Dr Manoj Thibbotuwawa identified several reasons for the growing food insecurity in Sri Lanka: low factor productivity primarily due to inefficient use of resources and poor investments on R&D and technology, lack of diversification towards nutrition-rich food crops, food losses, lack of value addition, and increasing cost of production due to poor technologies and fertiliser and fuel price hikes. He explained that these issues need immediate attention and suggested promoting the adaptation of cost-effective production systems, precision farming including site-specific applications and Integrated Plant Nutrient Management (IPNM) for maximum productivity and farm incomes. he further highlighted the importance of promoting methods to reduce post-harvest losses.
Dr Thibbotuwawa pointed out that climate change is a cross-cutting aspect critical to the above debate. Rising temperatures, changes in rainfall patterns, extreme climatic events and sea level rising broadly impact agricultural yield. He noted that information, technological, policy and governance, institutional and coordination and resource mobilisation gaps hinder action against climate-induced effects. Mainstreaming adaptation mechanisms, capacity building of the vulnerable, surveillance and monitoring and innovative risk management instruments were recommended.
Dr Thibbotuwawa also highlighted that growing land scarcity, poorly functioning land markets, land fragmentation, encroachments and deforestation and degradation of lands are among the major policy challenges faced by land resources in Sri Lanka at present.
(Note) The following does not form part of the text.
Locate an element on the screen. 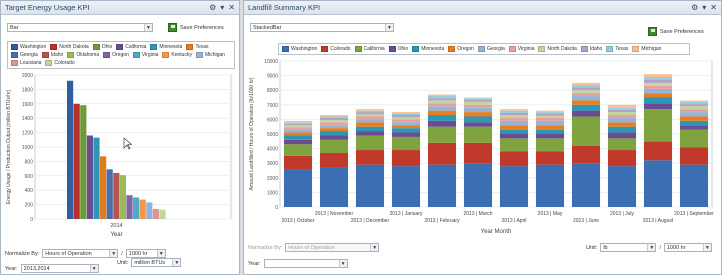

He stressed that land policies and regulations should be shaped to cater to economic efficiency, inclusivity and environmental sustainability of the country. He further highlighted the importance of adopting modern land management practices such as land banks and reviewing the institutional and legal framework for removing barriers to such initiatives.
In exploring the trade sector, Dr Thibbotuwawa explained that Sri Lanka’s backward and forward linkages to global value chains were relatively weak and declining compared to the countries like India, Bangladesh, Vietnam and Singapore. The post-COVID-19 import controls, lack of diverse exports and the imposition of tariffs further reduced the competitiveness of the trade sector. He flagged that a lack of quality assurance and certification infrastructure impeded trade sector growth and recommended shifting to high-value exports, removing tariffs, and revisiting trade agreements.
Mr H W Kumarasiri stated that public involvement and support are essential to ensure that policy documents are translated into action. There have been many wrong turns in the past that led to the crisis. However, a concerted policy framework and a sound action plan will be able to pull the country back on track.
Mr E A Rathnaseela observed that the proposed Policy Framework should not be another ‘shelved document’ but must be coupled with a time-bound action plan to ensure its implementation. All Sri Lankan citizens should share the burden of pushing the project through to realise its full potential.